そして今年(2017年)4月、水原希子さんを起用しトーン&マナーも刷新された>『出会い(水原希子)』篇(YouTube公式)の放映が開始されました。こちらは、ミッドナイトブルーを基調としたスタイリッシュなイメージのCMですね。水原希子さんは資生堂マキアージュのCMにも起用される方なので、女性の人気を維持しつつ男性票を伸ばそうとするサントリーの意図が感じられる起用です。バックで流れる曲はあのマリリン・モンローが映画で歌った曲として有名な「I Wanna Be Loved by You.」ですし。
では男性層の反応はどうだったのでしょうか?
下記はクリエイティブカルテの男性全体(20~69歳)の反応率です。
<男性20-69歳の評価>
※調査期間
出会い篇:2017/5/16 ~ 2017/5/18
宣言・波篇:2016/4/17 ~ 2016/4/28
広告好意度、購入・利用喚起度はそれほど差はみられませんが、商品・サービスの印象度(心に残る)は「出会い篇」の方がやや高いスコアです。それ程際立った差ではありませんが、「宣言・波篇」に比べれば男性層の支持を高めるCMとみられます。
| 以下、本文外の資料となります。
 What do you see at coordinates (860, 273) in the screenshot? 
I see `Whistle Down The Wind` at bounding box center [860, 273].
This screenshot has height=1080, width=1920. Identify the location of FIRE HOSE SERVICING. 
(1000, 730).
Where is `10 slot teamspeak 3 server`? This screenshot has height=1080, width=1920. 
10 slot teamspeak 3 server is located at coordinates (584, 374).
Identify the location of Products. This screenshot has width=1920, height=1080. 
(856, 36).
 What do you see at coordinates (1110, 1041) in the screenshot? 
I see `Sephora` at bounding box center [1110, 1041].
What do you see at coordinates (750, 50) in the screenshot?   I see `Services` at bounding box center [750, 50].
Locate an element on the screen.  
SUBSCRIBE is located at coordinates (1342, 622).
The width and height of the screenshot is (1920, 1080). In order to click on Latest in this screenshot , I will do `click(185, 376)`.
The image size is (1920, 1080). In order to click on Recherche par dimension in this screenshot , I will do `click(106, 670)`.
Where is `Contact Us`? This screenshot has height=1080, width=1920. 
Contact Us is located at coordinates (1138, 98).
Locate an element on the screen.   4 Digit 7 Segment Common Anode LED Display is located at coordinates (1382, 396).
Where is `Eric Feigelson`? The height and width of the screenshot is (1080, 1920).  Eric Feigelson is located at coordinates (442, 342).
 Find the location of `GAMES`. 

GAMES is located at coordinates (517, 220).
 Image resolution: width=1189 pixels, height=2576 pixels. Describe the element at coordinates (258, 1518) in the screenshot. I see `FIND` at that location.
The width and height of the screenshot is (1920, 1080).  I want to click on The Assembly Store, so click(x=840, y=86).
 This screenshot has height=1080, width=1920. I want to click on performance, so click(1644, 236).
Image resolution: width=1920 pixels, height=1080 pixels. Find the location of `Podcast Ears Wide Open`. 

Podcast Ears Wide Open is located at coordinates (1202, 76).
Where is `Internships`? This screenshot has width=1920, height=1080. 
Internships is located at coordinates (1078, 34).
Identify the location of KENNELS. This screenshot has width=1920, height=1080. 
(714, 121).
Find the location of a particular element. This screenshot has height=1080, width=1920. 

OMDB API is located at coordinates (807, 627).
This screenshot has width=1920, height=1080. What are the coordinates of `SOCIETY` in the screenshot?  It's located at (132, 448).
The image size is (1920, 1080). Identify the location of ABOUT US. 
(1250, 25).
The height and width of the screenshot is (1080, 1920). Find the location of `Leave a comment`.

一方、女性層の反応はというと、下記のように商品・サービスの印象度(心に残る)は同じくらいのスコアですが、広告好意度、そして購入・利用喚起度のスコアが「宣言・波篇」に比べて低い反応でした。
<女性20-69歳の評価>
対象者のCMについての感想(自由回答)を読むと、彼女がまだ若いので高級感のある商品がアンマッチしているように感じられているようです。今後、露出が高まりタレントと商品が馴染んで行くかがポイントになるでしょう。
といっても、松田翔太さんから水原希子さんに変えば、女性層の反応がある程度目減りすることは想定されていることだと思います。それよりも、フェミニン度を上げビール消費量の多い男性の反応を高めて、市場シェアを上げていく狙いがこのタレント変更にあるのだと思われます。